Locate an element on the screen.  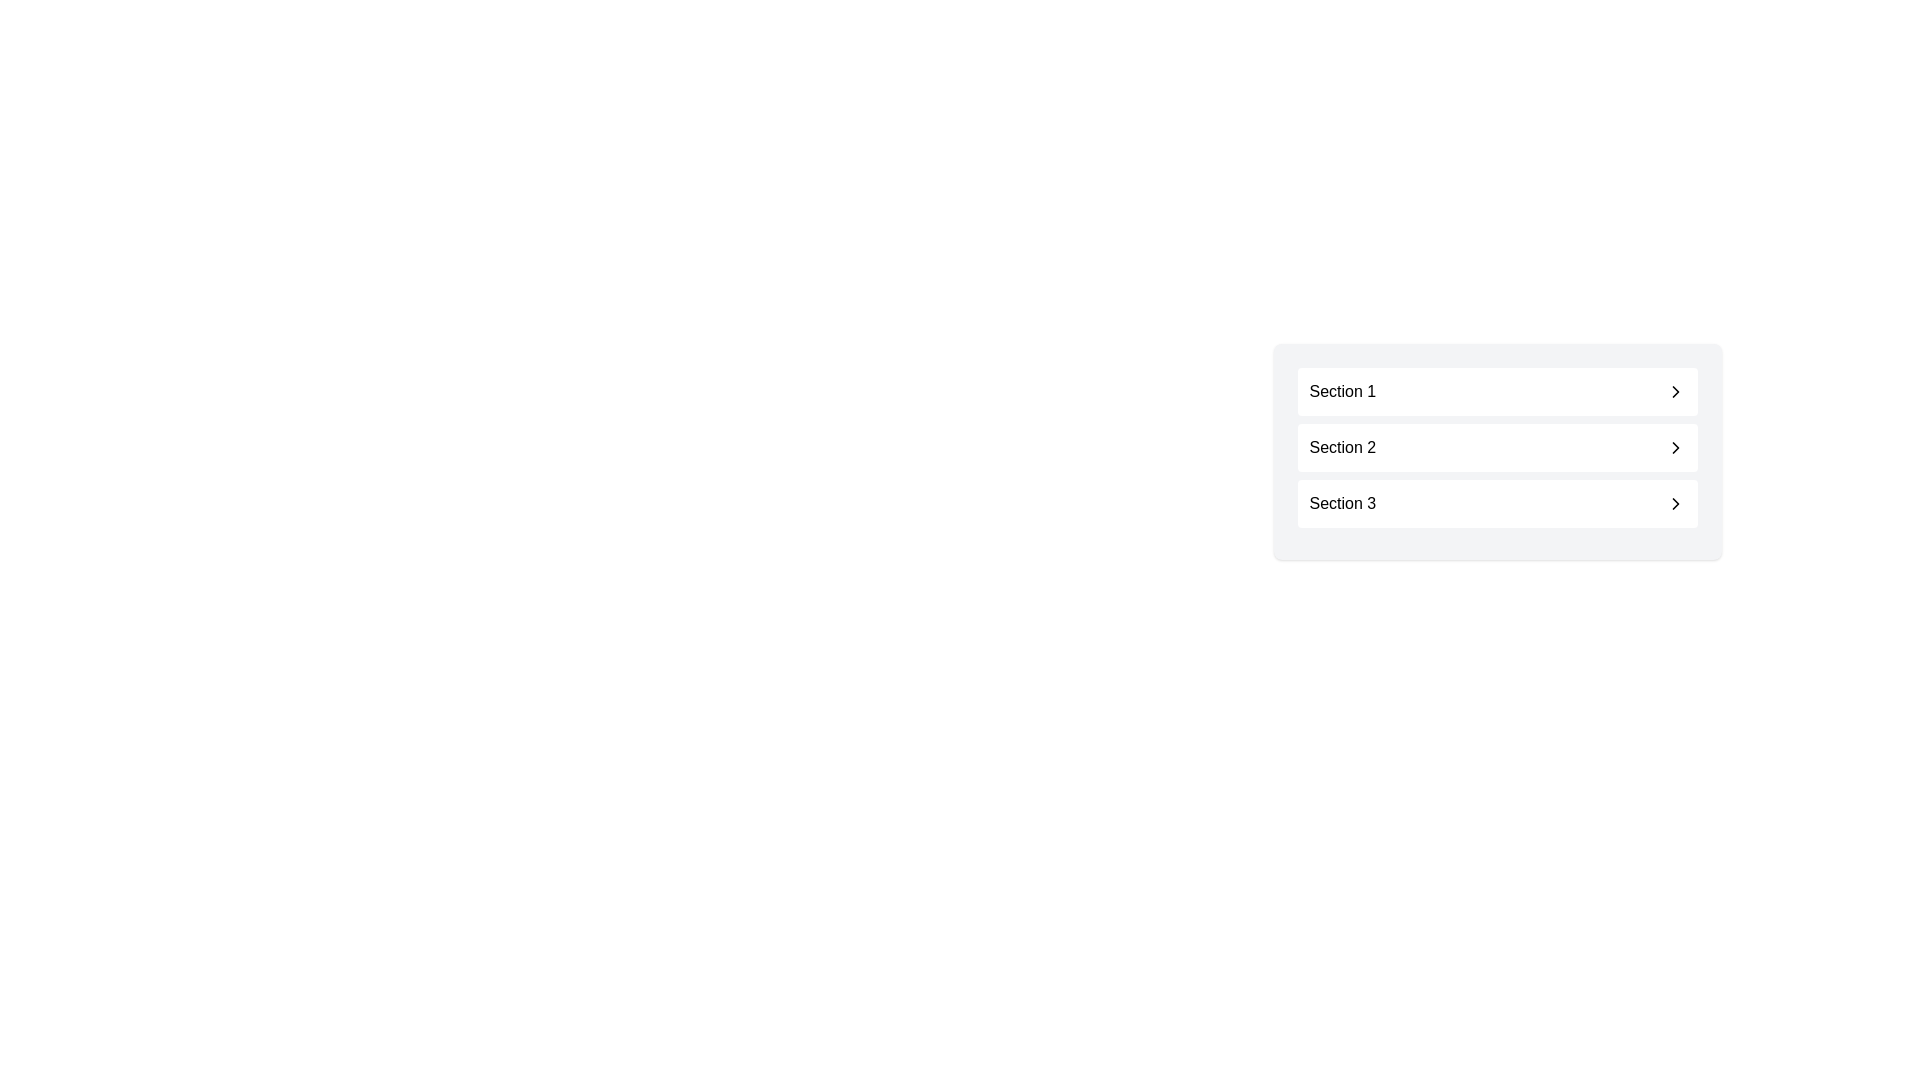
the navigational item labeled 'Section 2' is located at coordinates (1497, 446).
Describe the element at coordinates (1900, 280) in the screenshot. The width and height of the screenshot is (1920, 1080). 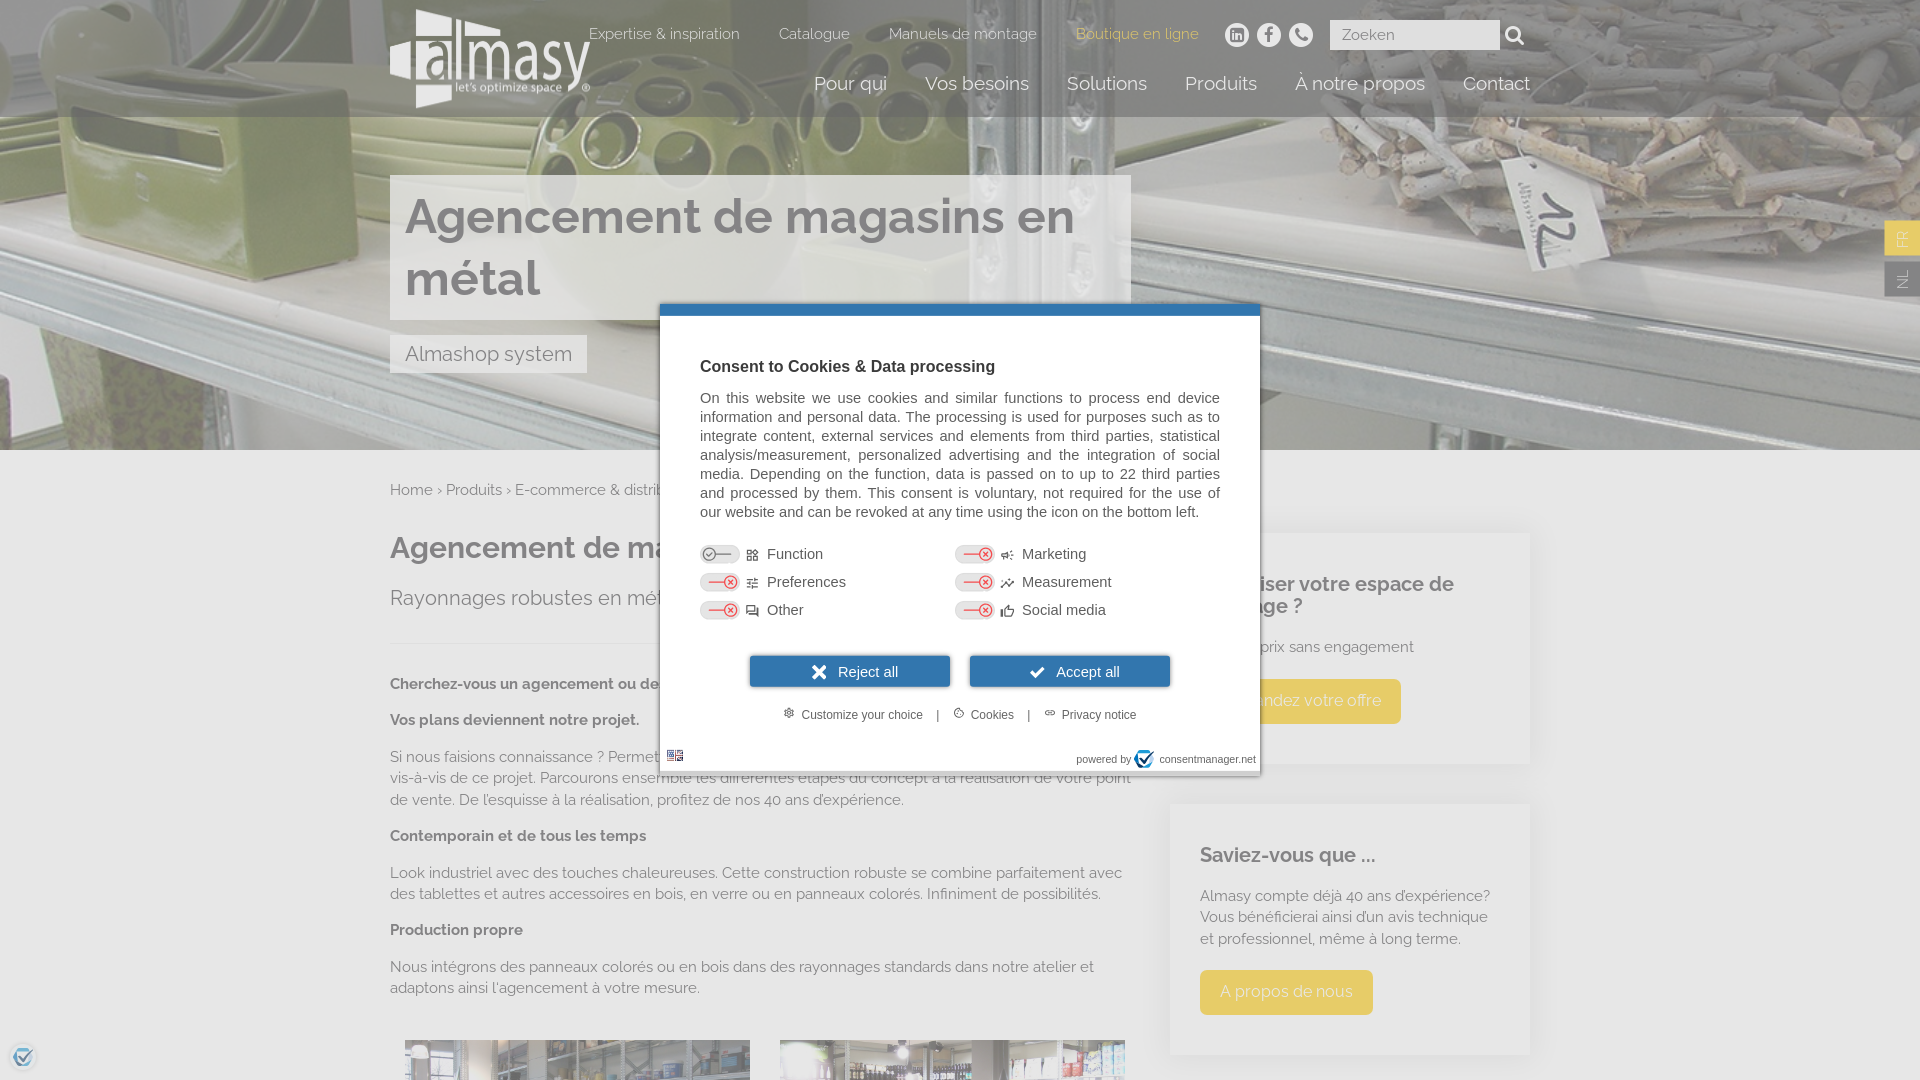
I see `'NL'` at that location.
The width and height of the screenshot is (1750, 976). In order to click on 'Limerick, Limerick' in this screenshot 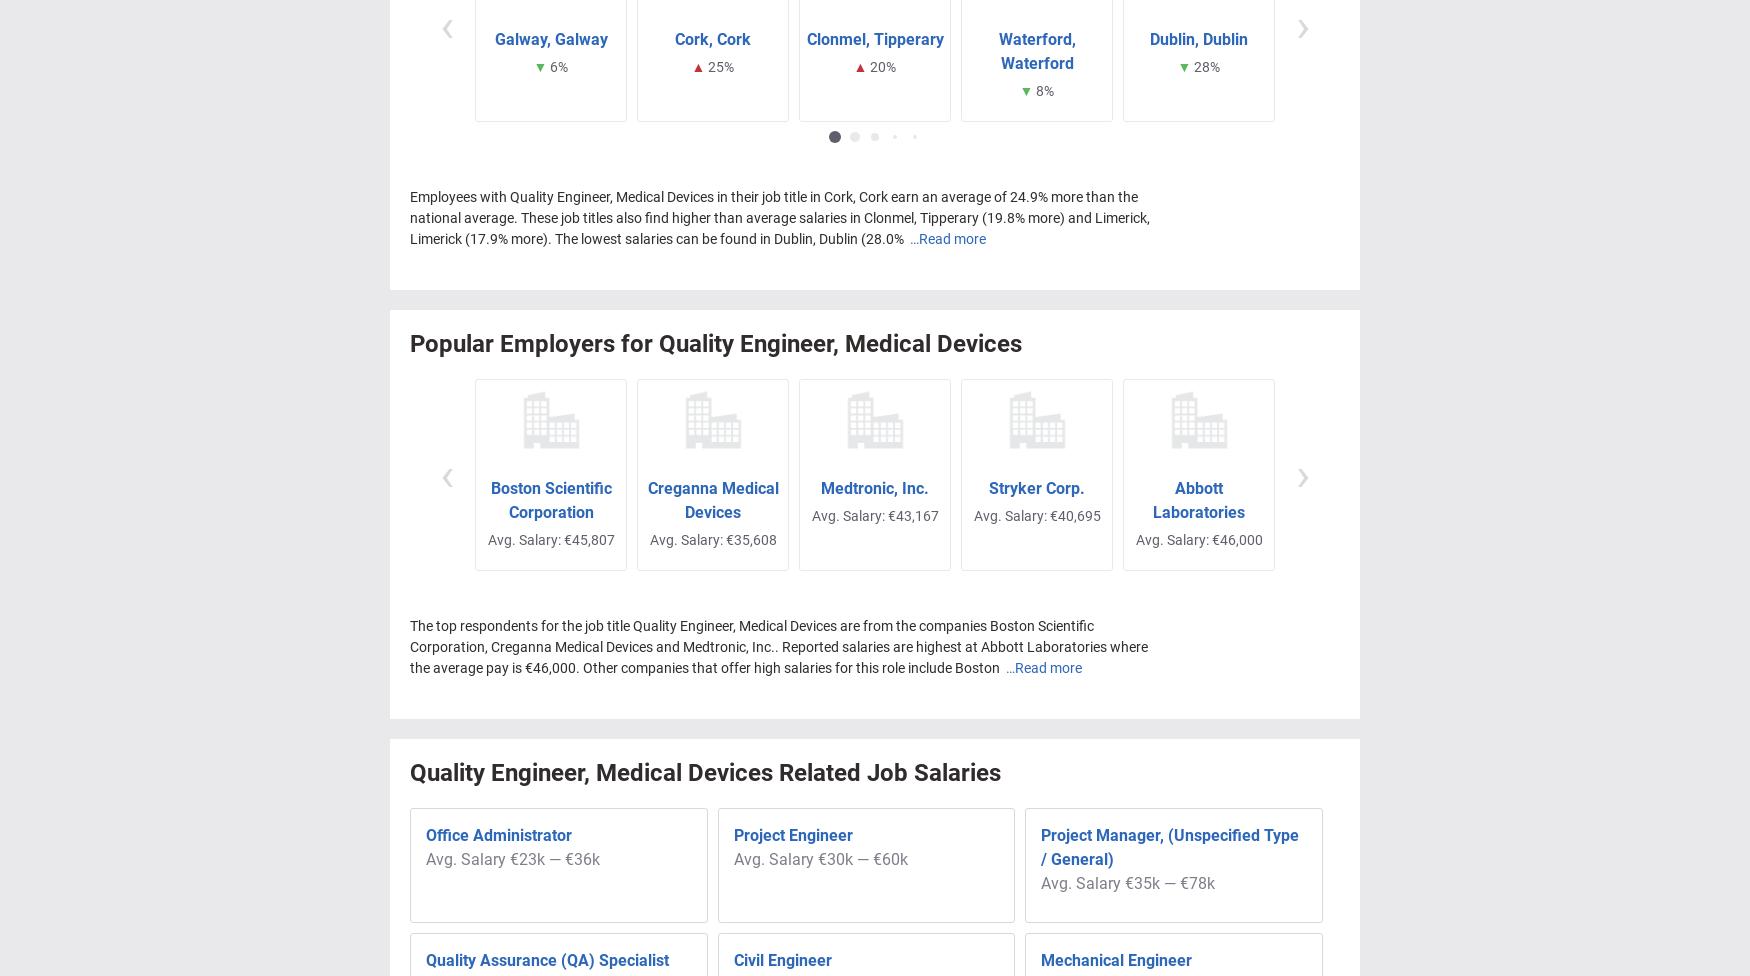, I will do `click(1360, 32)`.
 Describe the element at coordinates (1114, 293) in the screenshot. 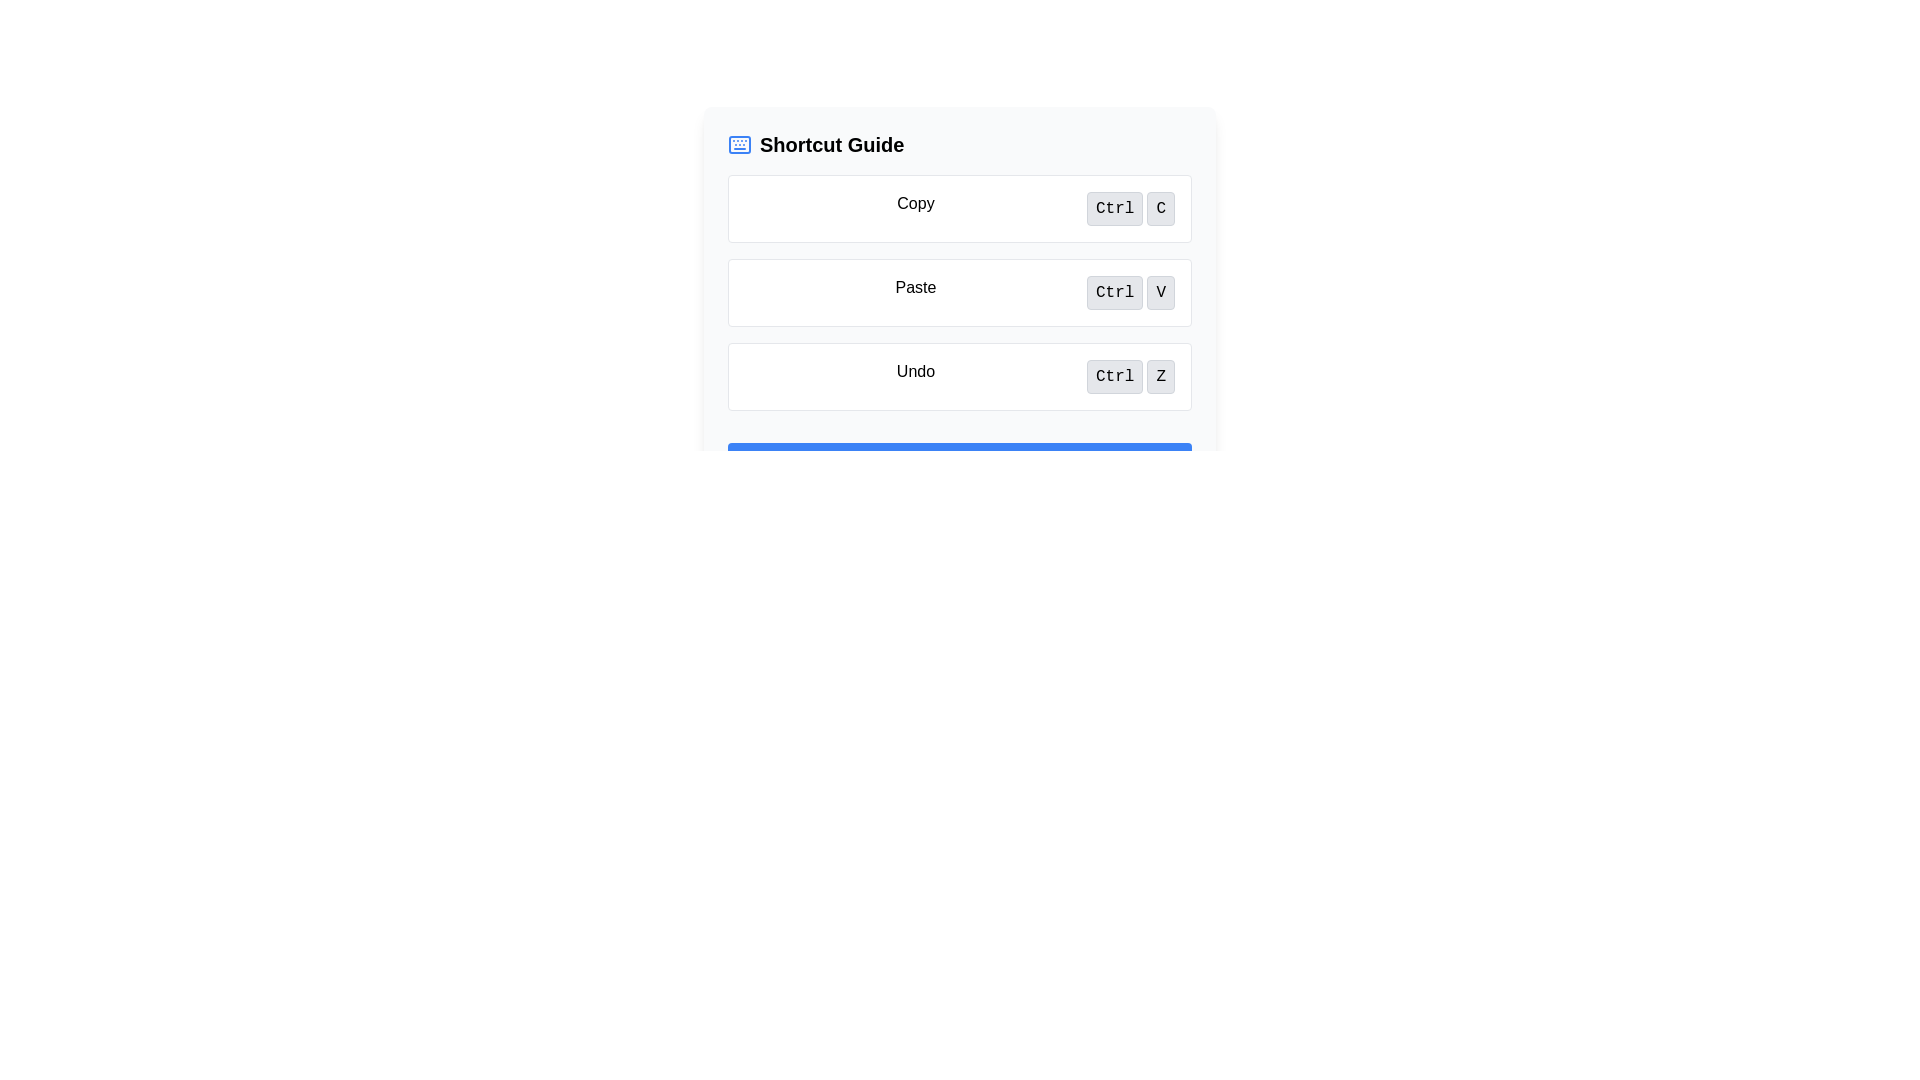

################

Reproduce the stretch of the listing from its beginning through the line containing "at that location.", with both ends included, and leave out the pictures.

Locate an element on the screen.  
the navigational item labeled 'Section 2' is located at coordinates (1497, 446).
Describe the element at coordinates (1900, 280) in the screenshot. The width and height of the screenshot is (1920, 1080). 
I see `'NL'` at that location.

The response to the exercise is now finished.